リーンホースがガトリングとショットガンを手に取った。その間、ロケット弾で広範囲を攻撃しようとするフラミンゴに標準型ライフルで牽制を行いながら、展開中のACをIFFに友軍属性として設定、武装が自由に使えるようにアンロック。
ハイブースト。台車の武器をどうにかする余裕などないならば、とにかく動いて敵の注意を引き寄せなくてはならなかった。
リコン投射。射出型とは異なる機体追従型。敵反応、30はくだらない。陸戦戦力は少ないが高速の偵察型が複数侵入してきていた。
偵察型――とは名ばかりの高火力の航空戦力――が二機横並びに飛んで来るや、一気に高度を下げてエネルギーマシンガンの嵐を見舞った。しかも二機交互が交差しながら接近するという攪乱機動を取りながら。
だが赤黒い機体は既に射線から消えていた。
「ぐぅ……」
跳躍力に優れた逆間接が地を蹴ると並行して複数装着された補助ブースタが推進炎を吹いたのだ。重量二脚型では危惧する必要の薄い縦方向のGに息が詰まる。無意識に奥歯を噛み締めた。

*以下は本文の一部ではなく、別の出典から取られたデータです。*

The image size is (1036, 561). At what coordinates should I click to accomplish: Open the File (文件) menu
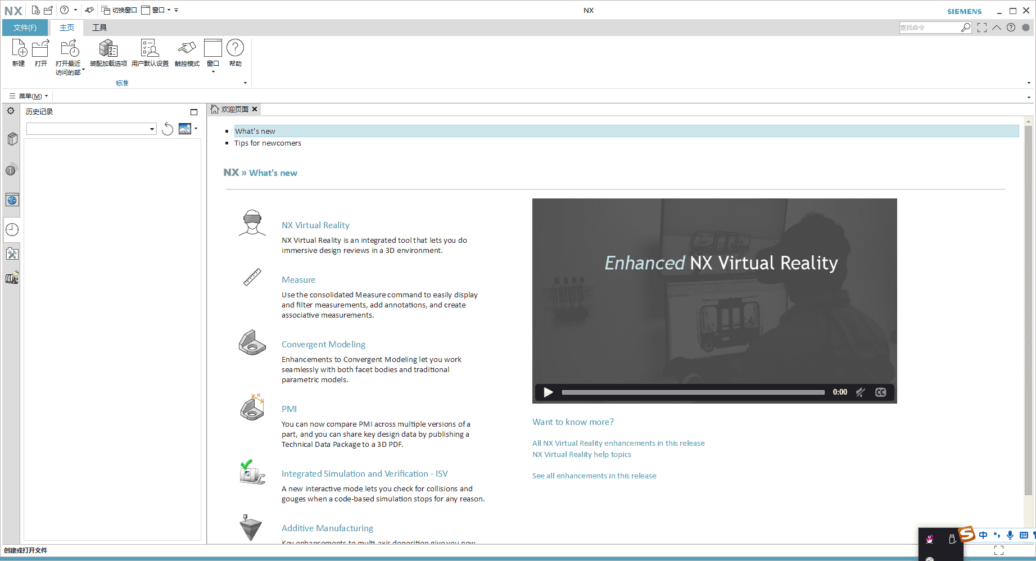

背面を取らんとゆらりゆらりと飛んでいたフラミンゴのローターを体当たりで粉砕すれば、上空から偵察型二機目掛けて標準ライフルをくれてやる。残弾数が減っていく。重力という味方に背中を押されながら銃身から射出され、偵察型の装甲を容易く突破すると運動エネルギーを殺しながら内部機構を完膚無きままに粉砕した。
一機は身を捻って躱したが、赤黒い機体は逃さぬと瞳をぎらつかせ、真上から伸し掛かって地に押し付けてスクラップに変えた。偵察型は暫し死にきれず垂直ローターに警告光を灯していたが、その重厚感あふれる脚部がぐりぐりと踏みにじったことで息絶えた。
悪寒が走った。
踊るように身を翻し、脚部とブースターを合成した推力で斜め上に退避。刹那、センサーでも捉えきれない距離から低弾道の弾丸が音速を越えて飛来して、かつてのビルの横っ腹に盛大なクレーターを穿った。
狙撃手がいる。
敵は多く、味方は少ない。死ぬかもしれないが、彼女には確信があった。
「レッドステイン。生き残るぞ!」
各部装甲に血色を飛ばした機体のメインカメラが応答するように輝き、その頭部を頷かせた。
その肩に描かれたエンブレムはフレイムスクリームのとは異なるもの。
スイッチ作動。
『スモーク散布!』
後付けしたスモークディスチャージャーから複数発の発煙弾が放たれた。濛々と白い煙が上がると風に煽られ、あたかも天使の翼のようにレッドステインの姿を風景に溶かしたのであった。